There’s a scene when I shout out to Sarita (Saiyami Kher) and say, “Char baje call karti hun,” and next I say, “Ae gas band kar!” When this scene was being shot, the first cut happened when I said the first line, and then Anurag told me, “Just switch to something else now. Say something completely unexpected.” So, then I did my last take and added the “Gas band kardo” line, and everybody started laughing.
After this, I called up Nawazuddin Siddiqui and told him that this scene reminded me of one of his sequences in Raman Raghav 2.0. And when even people wrote about this similarity, it felt so good. When your experience of shooting something resonates with the audience, it’s so much fun, right?
It is also a testament to an actor’s craft.
For an actor, nothing’s bigger than that. We are just trying to communicate and if the audience so clearly absorbs your nuance, then nothing like it. I remember that when I was shooting Gully Boy, Ranveer Singh and I were having a conversation, and I told him that the first word that came to my mind after watching Khilji was “unloved”. He was surprised because that was the first word he wrote while preparing for the role. That’s where the fun is.
Anurag, in an interview, said he didn’t like repeating his actors. Your partnership with him has stood for three projects so far. How has your equation with him evolved since Raman Raghav 2.0?
Anurag keeps telling me the same, “It’s enough now. I won’t cast you again.” But I feel so far we have only done something new. Maybe that’s why he has repeated me. During Choked, he told me I was ‘Lady Nawaz.’ He has repeated Nawaz a lot. So, I am fortunate. Perhaps, he is not bored of me yet! And I hope it remains so because he tells me after every project, “Ab khatam.” Anurag pushes you out of your comfort zone, but he doesn’t leave you alone there. Whatever you have liked in my performance in Choked, it’s all his.

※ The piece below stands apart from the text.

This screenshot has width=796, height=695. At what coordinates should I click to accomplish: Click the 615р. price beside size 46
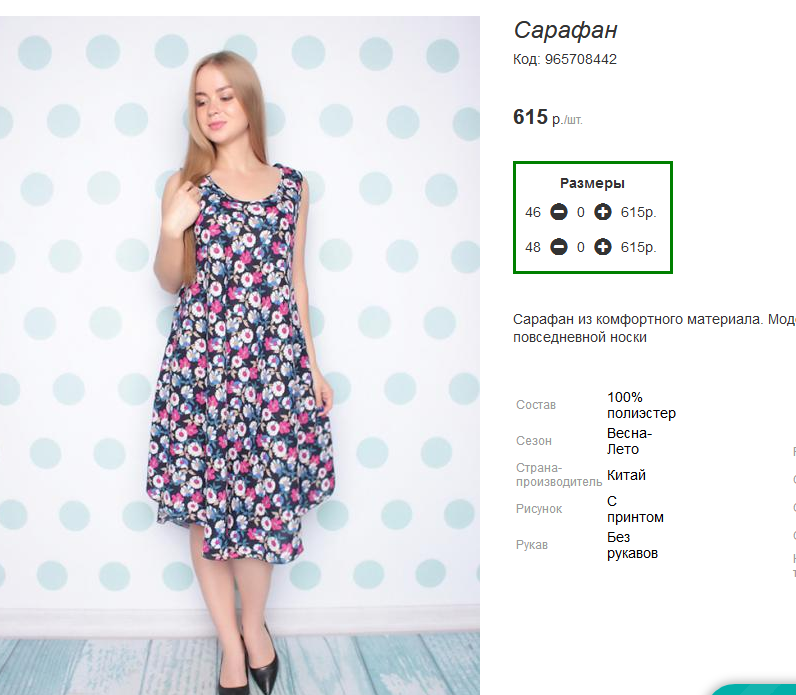(x=639, y=212)
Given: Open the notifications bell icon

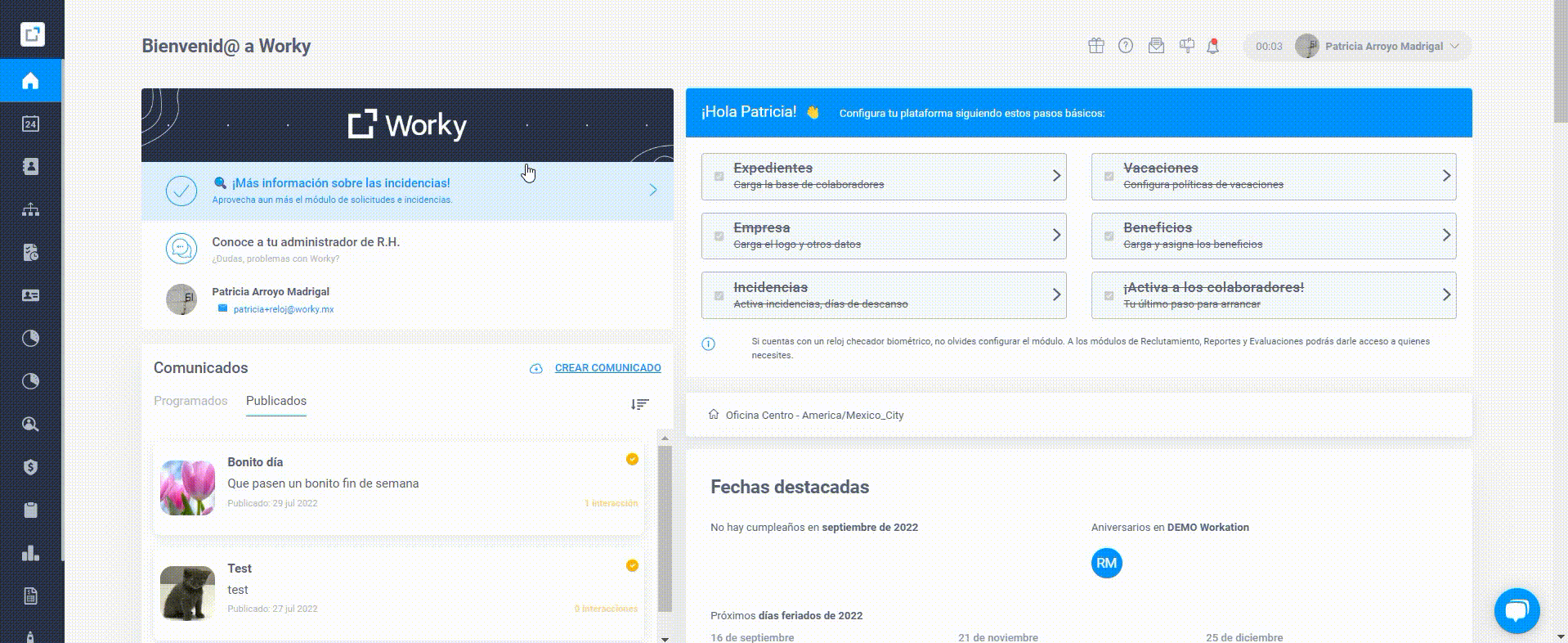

This didn’t happen during Raman Raghav and Sacred Games, but while making Choked, he would get really excited. He is a fantastic actor so he would show me how to do it and he would be so good in it that I wished he had played my character! So, there’s one instance where I have copied him. The one where I tell Sushant (Roshan Mathew), “Daal mat bana. Mai lekar aarahi hun tere liye.” And then the plaster from the roof falls in the daal, and I give a reaction, which Anurag had shown me how to perform.
My husband told me, “This expression is not yours!” So, Anurag has given me such unique experiences. The day we stop giving each other new experiences, we will stop working with each other. But there are a lot of things we can still explore with each other.
From Razia (Gully Boy), Kusum Devi (Sacred Games) to Sharvari Tai of Choked, it’s commendable how you, building on fabulous writing, have lent individuality to characters that could easily be bracketed as “supporting characters”. It’s an achievement that your character in Gully Boy got popular by her name and not just as “Murad’s mother.” And you were told not to sign the film because the role was of the hero’s mother.
In Gully Boy, not only me but every character, including Moen or MC Sher, is known by their names. This is what Zoya Akhtar did. Even when I signed the role, people asked me, “Why did you do a mother’s role?” I told them, “It’s not a mother’s role but Razia’s.” It’s when people watched the film, they understood why I did it. Razia is a woman who tells her husband, “Did you ever know how to touch me?” That startled me and also appealed to me about her.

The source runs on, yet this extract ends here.